* [Information provided]:
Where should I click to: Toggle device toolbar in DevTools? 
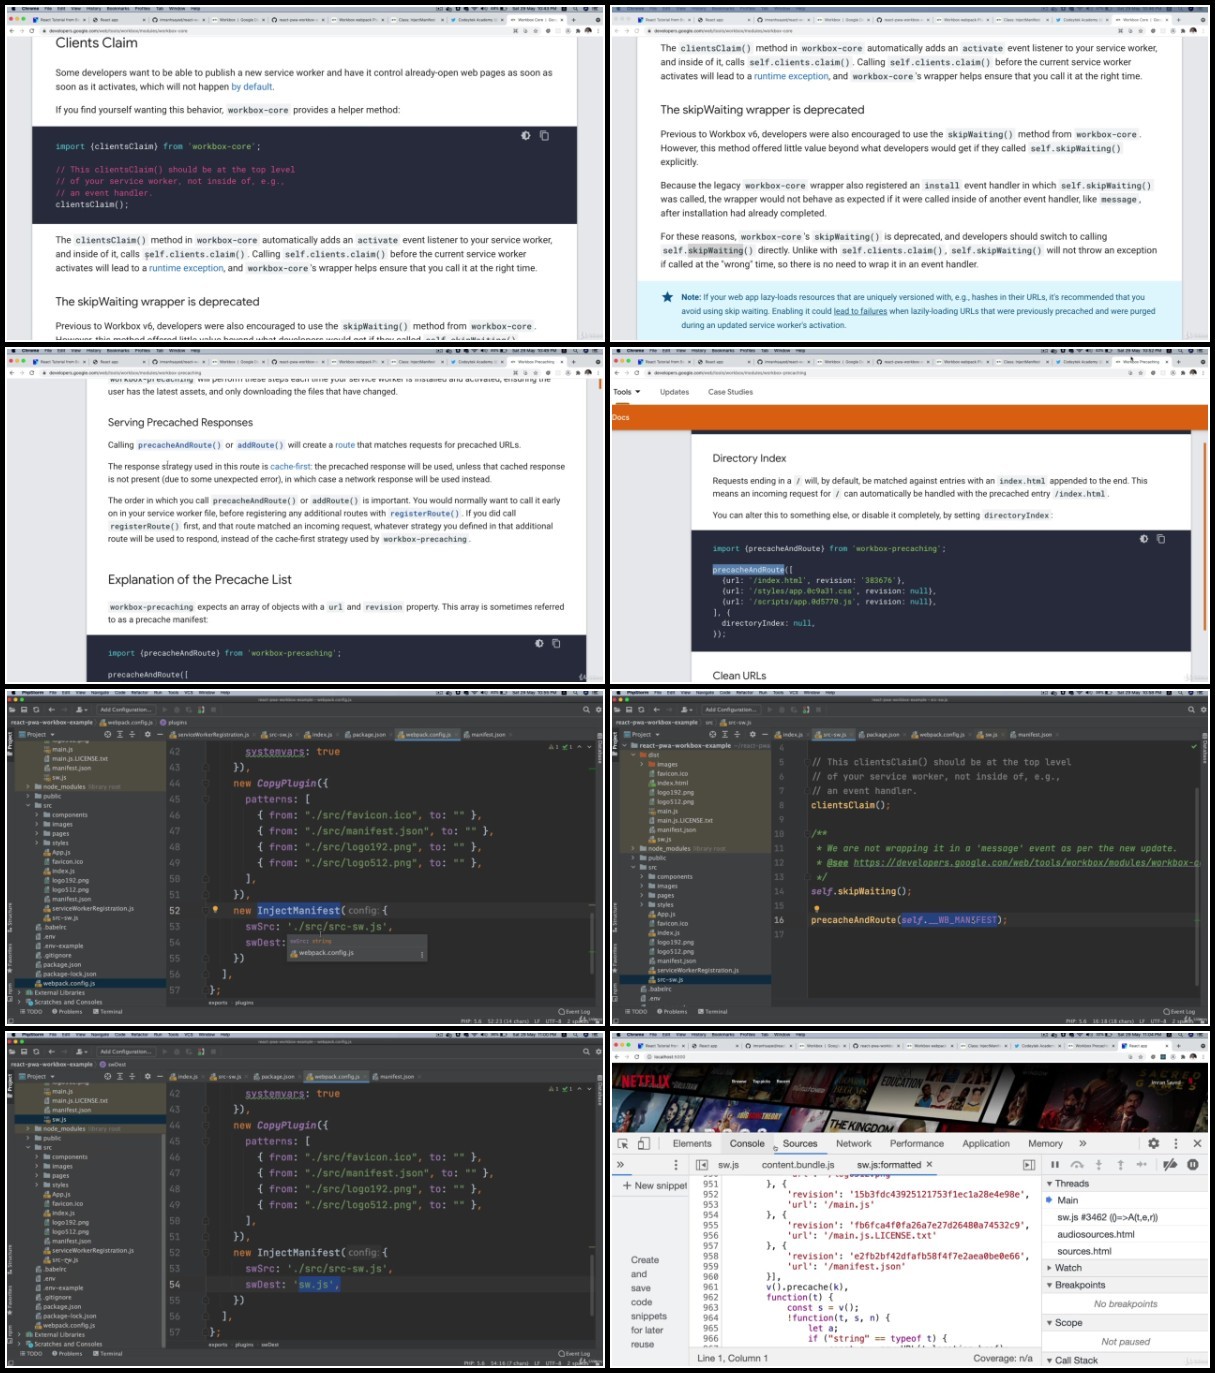(643, 1143)
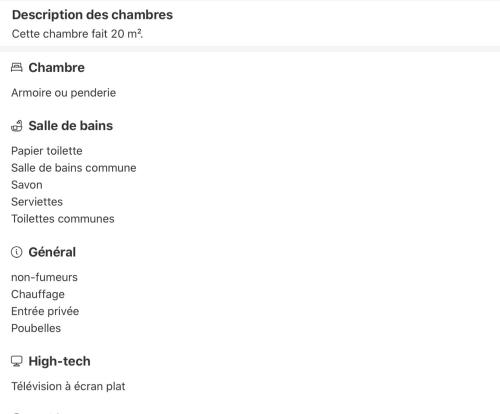Image resolution: width=500 pixels, height=414 pixels.
Task: Click the Chambre section heading
Action: coord(57,68)
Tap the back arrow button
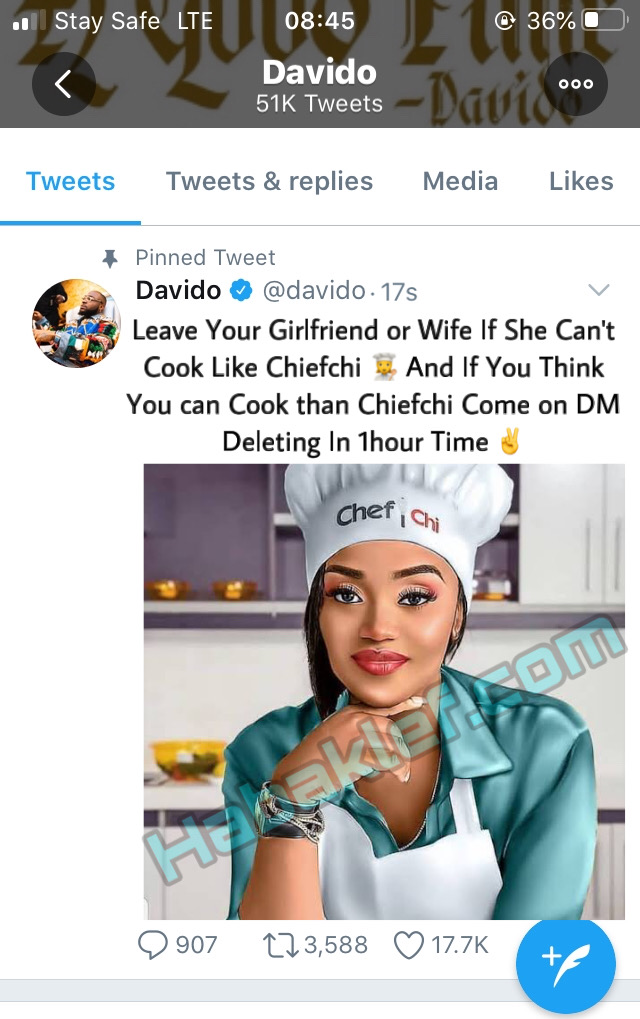 pos(63,84)
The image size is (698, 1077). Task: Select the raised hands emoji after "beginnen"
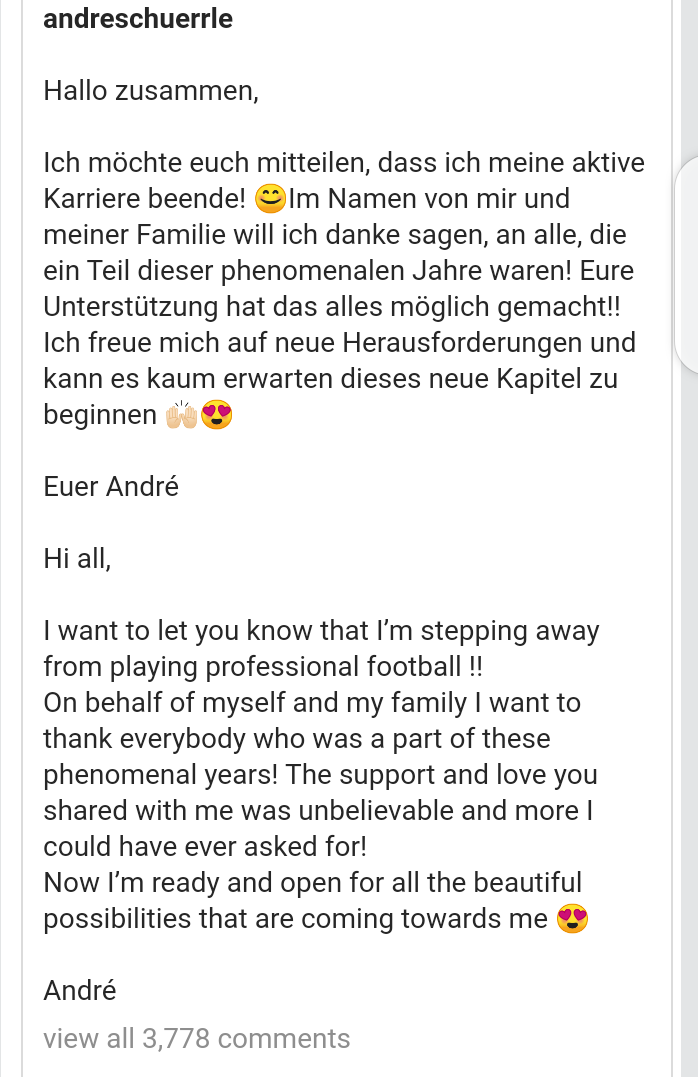(181, 415)
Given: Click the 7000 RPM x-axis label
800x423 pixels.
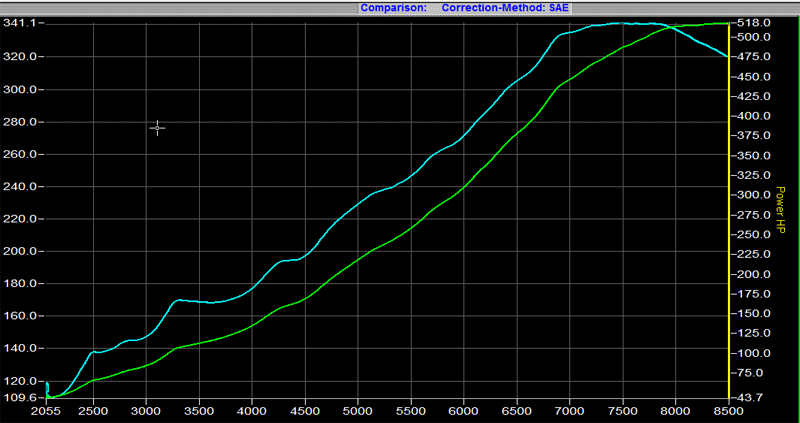Looking at the screenshot, I should tap(569, 410).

* [The task]: Excluding all pictures, reproduce the records exactly as they appear above.

* [Solution to the exercise]:
Where should I click to: Toggle device toolbar in DevTools? 
(643, 1143)
Image resolution: width=500 pixels, height=414 pixels.
Task: Click the Chambre section heading
Action: coord(57,68)
Tap the back arrow button
 pos(63,84)
The image size is (698, 1077). Task: Select the raised hands emoji after "beginnen"
(181, 415)
Given: Click the 7000 RPM x-axis label
800x423 pixels.
Looking at the screenshot, I should tap(569, 410).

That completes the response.